Prior to arriving at RMC, she had to complete the first module of the Basic Military Officer Qualification [BMOQ]. This seven week course, taught at the Canadian Forces Leadership and Recruit School [CFLRS], features a tough indoctrination period, teaches new Officer-Cadets the basics of military life and lays the foundation of basic soldier skills.

“The military life is a whole lot different, even with just the tight timings, and the first few weeks were pretty rough.” She said of her time at CFLRS.

Following the end of her seven week course, Jessica and her platoon-mates were immediately shipped to RMC Kingston to begin their schooling and the five-week First Year Orientation (FYOP) that all new members of the college undergo before being initiated into the Cadet Wing.

“FYOP wasn’t easy for sure,” she remarked, “but it was one of the most rewarding experiences that I’ve had”

She describes the beginning of FYOP as being particularly challenging, as her flight did not know one another and they were immediately presented with challenges that involved leadership and teamwork.

Furthermore, the aspiring ACSO describes FYOP as being a test of both physical fitness and mental resilience. In particular, she said that the Physical Training sessions were both the most difficult and rewarding aspect of FYOP. Of course, Physical Training is meant to be challenging, but it is also meant to prepare the flight for the obstacle course and provide them with a shared hardship over which they can bond and increase their cohesion.

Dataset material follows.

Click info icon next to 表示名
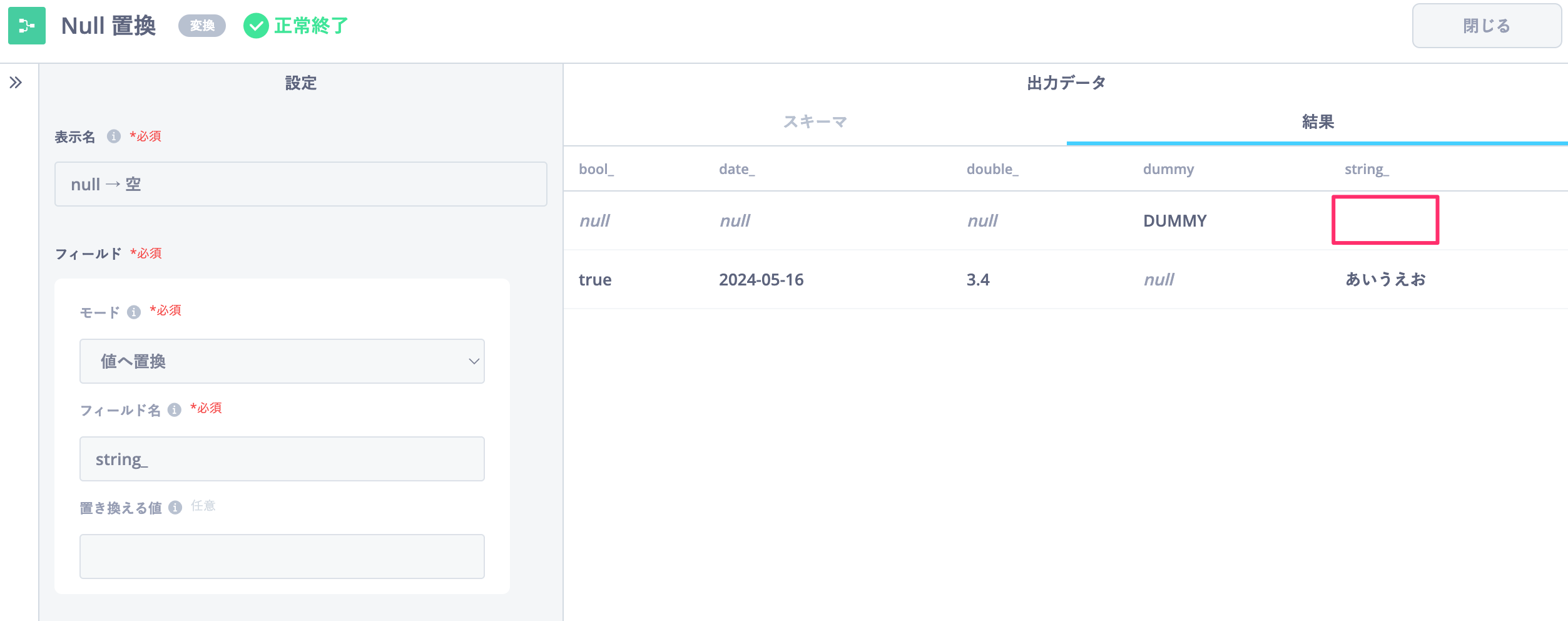Image resolution: width=1568 pixels, height=621 pixels. tap(113, 136)
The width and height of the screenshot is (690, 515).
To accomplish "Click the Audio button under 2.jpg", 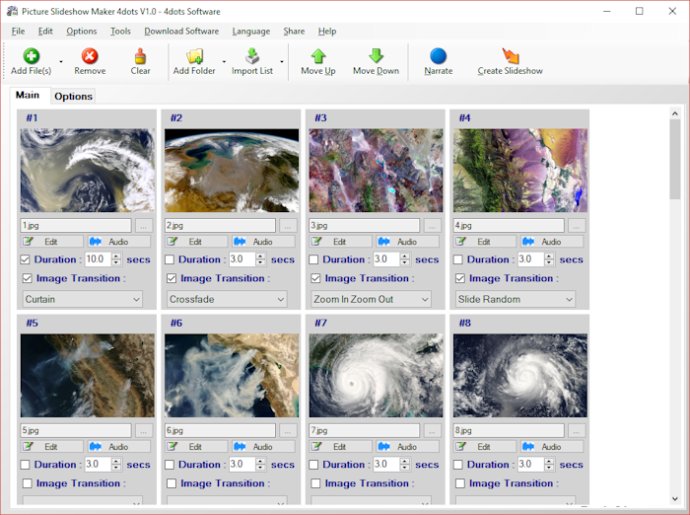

On the last Friday of FYOP, the first year flights compete in an elaborate obstacle course. The following day, they march in the historic “badging” parade and receive the RMC crest, which they then proudly wear on their headdress.

“The obstacle course was my favourite part,” she remarked, “just because it showed that all of our teamwork and all of the PT paid off and everything was worthwhile in the end”

In recognition of her hard work and stellar performance, she was presented with the Hope Medallion, which is given to the first year cadet who displays the most leadership potential. Clearly, with her positive attitude and leadership skills, she has a bright future ahead of her.

After FYOP ended, Jessica began to settle into the normal routine of cadet life. While the rest of the academic year is not as challenging as FYOP, it is still demanding to meet the academic, military, athletic and bilingual standards.

An ambitious first year, she hopes to be as involved as possible with clubs and College activities. Next year, she hopes to try-out for the Sandhurst team. Moreover, she hopes to major in business administration and take on leadership positions where she can.

This summer, she will return to CFLRS to complete the final half of her BMOQ. Although she is unsure of where she wants her career to go, she is well aware that the military provides a tough lifestyle, but one that is well worth experiencing.